Without `@type t`, struct fields are effectively untyped.
---
## Naming
### Modules Are Nouns
**Rule:** Module names are nouns. Never verbs, never adjectives.
`String`, `Enum`, `Map`, `File`, `Logger`, `GenServer`
**Why:** A module IS a thing. Functions are what you DO with that thing.
`String.split/2` reads as "take a String, split it."
**When NOT to use:** Mix tasks (they're commands: `Mix.Tasks.Deps.Get`).
### Functions Are Verbs
**Rule:** Function names start with a verb (or are a question with `?`).

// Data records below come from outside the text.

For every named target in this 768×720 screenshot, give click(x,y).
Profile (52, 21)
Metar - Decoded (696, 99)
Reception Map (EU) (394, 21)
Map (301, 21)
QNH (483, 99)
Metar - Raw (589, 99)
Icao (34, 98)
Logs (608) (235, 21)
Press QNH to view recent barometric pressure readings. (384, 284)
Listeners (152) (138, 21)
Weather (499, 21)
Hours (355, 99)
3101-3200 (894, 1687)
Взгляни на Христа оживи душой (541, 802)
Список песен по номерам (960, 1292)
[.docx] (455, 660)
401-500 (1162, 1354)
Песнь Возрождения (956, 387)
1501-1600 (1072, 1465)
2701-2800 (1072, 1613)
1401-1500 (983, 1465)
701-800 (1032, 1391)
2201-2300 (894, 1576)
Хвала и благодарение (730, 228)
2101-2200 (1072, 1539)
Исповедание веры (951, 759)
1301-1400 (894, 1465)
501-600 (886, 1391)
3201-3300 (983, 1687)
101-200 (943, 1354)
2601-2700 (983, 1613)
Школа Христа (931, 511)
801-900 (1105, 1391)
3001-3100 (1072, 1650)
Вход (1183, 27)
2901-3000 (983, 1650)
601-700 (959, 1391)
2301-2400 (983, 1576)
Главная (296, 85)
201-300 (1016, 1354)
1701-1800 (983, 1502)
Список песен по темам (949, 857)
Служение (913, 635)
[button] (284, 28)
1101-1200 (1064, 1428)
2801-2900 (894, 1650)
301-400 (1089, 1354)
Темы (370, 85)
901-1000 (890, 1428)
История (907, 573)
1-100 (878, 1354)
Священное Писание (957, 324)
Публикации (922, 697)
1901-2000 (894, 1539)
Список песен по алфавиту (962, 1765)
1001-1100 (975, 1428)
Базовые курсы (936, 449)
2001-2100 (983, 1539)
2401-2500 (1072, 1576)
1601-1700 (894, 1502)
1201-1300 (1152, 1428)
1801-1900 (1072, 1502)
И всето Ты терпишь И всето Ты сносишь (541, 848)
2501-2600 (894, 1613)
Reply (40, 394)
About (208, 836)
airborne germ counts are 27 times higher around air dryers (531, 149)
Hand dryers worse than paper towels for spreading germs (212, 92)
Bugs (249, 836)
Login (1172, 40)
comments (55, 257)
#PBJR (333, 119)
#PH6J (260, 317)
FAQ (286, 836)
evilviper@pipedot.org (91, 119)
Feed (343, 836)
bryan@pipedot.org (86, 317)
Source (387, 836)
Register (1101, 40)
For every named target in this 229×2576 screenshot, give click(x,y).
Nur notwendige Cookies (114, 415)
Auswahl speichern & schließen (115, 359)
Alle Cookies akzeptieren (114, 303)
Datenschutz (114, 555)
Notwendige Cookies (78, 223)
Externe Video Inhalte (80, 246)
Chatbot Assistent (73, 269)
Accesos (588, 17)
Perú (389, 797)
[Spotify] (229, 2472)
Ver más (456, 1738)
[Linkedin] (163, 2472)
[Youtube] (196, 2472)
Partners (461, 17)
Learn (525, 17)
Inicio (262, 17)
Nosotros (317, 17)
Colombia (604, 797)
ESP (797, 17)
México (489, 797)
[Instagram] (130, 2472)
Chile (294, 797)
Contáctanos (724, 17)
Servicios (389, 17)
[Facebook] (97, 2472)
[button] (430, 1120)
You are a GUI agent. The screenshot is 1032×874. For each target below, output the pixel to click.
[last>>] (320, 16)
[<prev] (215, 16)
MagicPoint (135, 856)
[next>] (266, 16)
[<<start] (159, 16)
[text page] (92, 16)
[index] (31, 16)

`Enum.map/2`, `String.split/2`, `File.read/1`, `Enum.empty?/1`
**Why:** `module.verb(subject)` reads as a sentence.
### Underscore Prefix for Unused
**Rule:** Prefix unused variables with `_`.
```elixir
def handle_info(_message, state), do: {:noreply, state}
```
**Why:** Compiler warning suppression AND documentation that the value
is intentionally ignored.
---
## Process Design
### GenServer for Stateful Services
**Rule:** Use GenServer when you need mutable state that outlives a
request.
```elixir
# Source: lib/iex/lib/iex/broker.ex
defmodule IEx.Broker do
use GenServer
# ...
end
```
**Why:** GenServer gives you: message serialization, supervision tree
integration, hot code upgrade, `:sys` debugging.
**When NOT to use:** Stateless transformations (just use functions).
One-off concurrent work (use Task). Accumulating state within a request
(use recursion or reduce).
### Agent for Simple State
**Rule:** Use Agent when you only need get/update on a value — no
complex message handling.
```elixir
# Source: lib/mix/lib/mix/tasks_server.ex
defmodule Mix.TasksServer do
use Agent
end
```
**Why:** Agent is GenServer with the common case optimized. Less
boilerplate for "I just need a mutable box."
**When NOT to use:** When you need `handle_info`, timeouts, or multiple
operations that must be atomic.
---
## Smells
### GenEvent (Deprecated Pattern)
```elixir
# Source: lib/elixir/lib/gen_event.ex
@moduledoc deprecated: "Use one of the alternatives described below"
```
The Elixir team deprecated their own GenEvent. Alternatives: Registry +
GenServer, or Phoenix.PubSub. Lesson: event buses that try to do
everything are worse than composed primitives.
### Version-Gated TODOs (Deferred Cleanup)
```elixir
# TODO: Remove me on v2.0
# TODO: Deprecate me on Elixir v1.23
```
127 of these exist. They're not smells in the "bad code" sense —
they're discipline. But if YOUR code has TODOs without version targets,
that IS a smell.
### @moduledoc false Proliferation
30+ internal modules in the stdlib. If your app has this many, you may
be over-splitting. Internal modules should be rare in application code
— they're appropriate for libraries and frameworks.